Tutti invitati
dottorcaligari
2500 battute

 
I cecchini sono ovunque. Non puoi muovere un passo là fuori, senza trovarti al centro di un mirino. Non sappiamo da dove vengano. Bande di malavitosi, un esercito mercenario, alieni da altri pianeti. Nessuno li ha visti in faccia, ognuno ha una teoria su di loro. Ombre armate, dalla mira infallibile, appostate dietro ogni spigolo. Chi metta piede fuori casa, anche solo per arrendersi, non viene perdonato. Ricordo mesi fa la sera in cui comparvero. Ne parlarono alla televisione. A cadere, lungo i marciapiedi della città, era stata gente qualunque. Si pensava a qualche folle isolato, si confidava nell’intervento della polizia. Meno di un’ora dopo, il blackout generale. E noi che ascoltavamo terrei i primi spari esplodere nel quartiere.
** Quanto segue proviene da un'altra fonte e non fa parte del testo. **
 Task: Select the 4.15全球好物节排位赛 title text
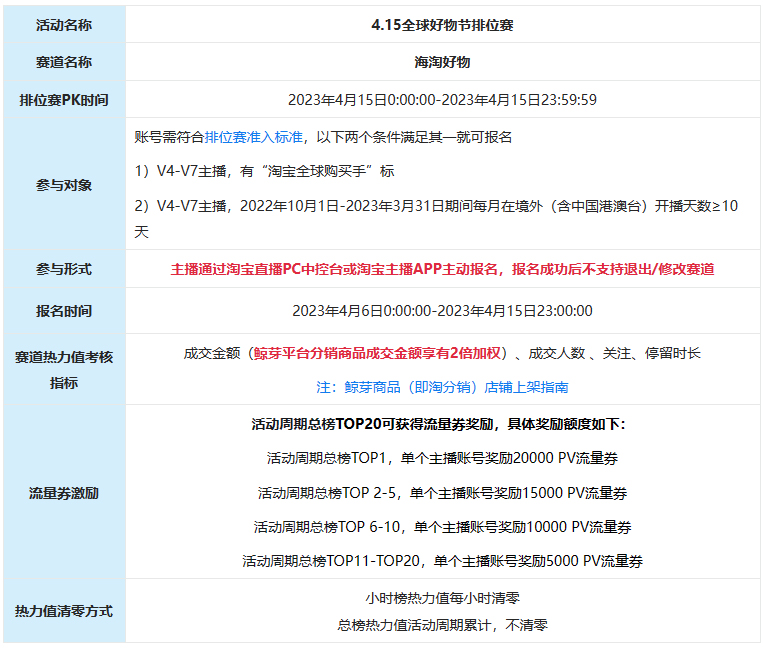(442, 25)
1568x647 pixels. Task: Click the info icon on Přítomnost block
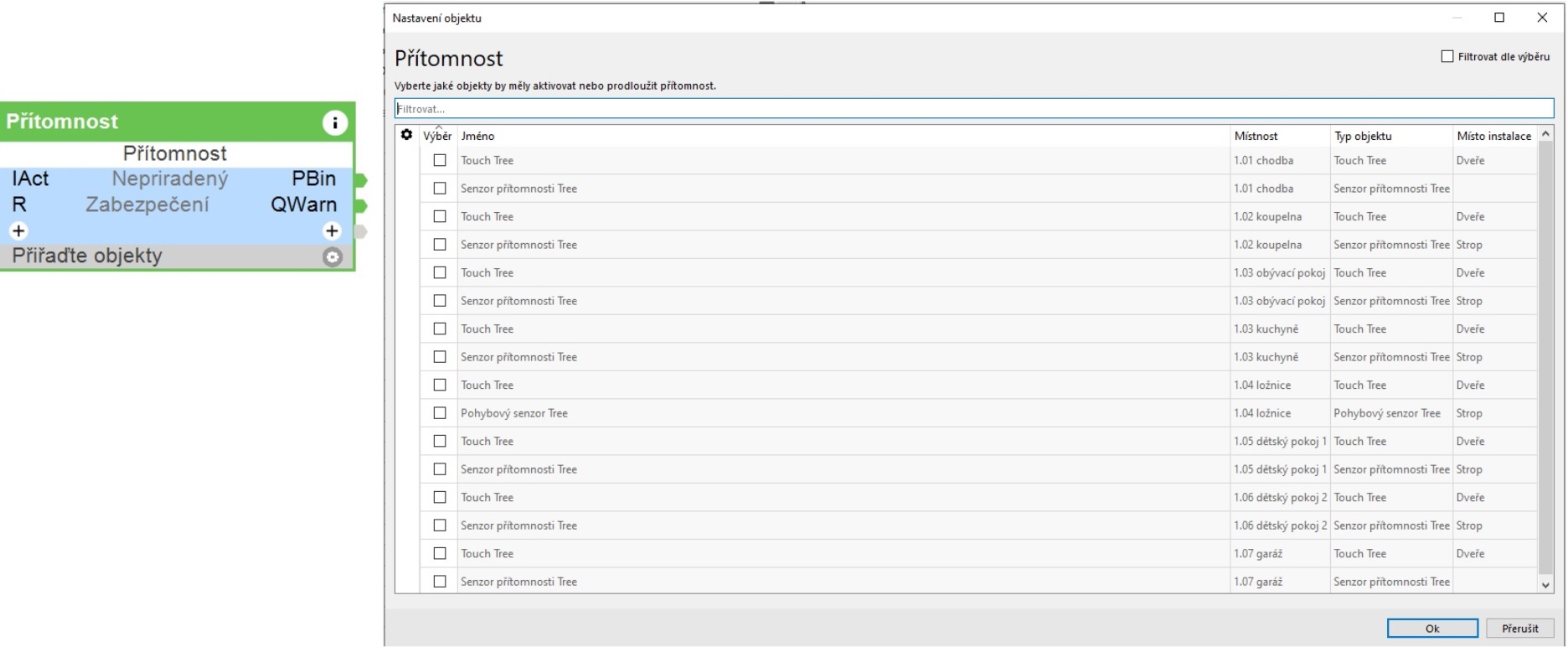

Dentro casa è il solo posto sicuro. Colpiscono solo chi si affaccia all’esterno. Ciò li rende ancora più crudeli: attendono che sia la fame a sfinirci; godono nel vederci impazzire uno alla volta. A cosa si è ridotta la nostra vita: strisciare nella polvere, rasentare pareti, scansare porte e finestre, improvvisare ogni genere di barriera. Abitiamo il buio, respiriamo aria viziata. L’acqua continua a uscire dai rubinetti, ma non abbiamo cibo da settimane. Evitiamo di guardarci negli occhi. Pensiamo il meno possibile. Ci limitiamo a risparmiare le forze. A ignorare la fame. Che fa urlare i muscoli. Che fa veder cose.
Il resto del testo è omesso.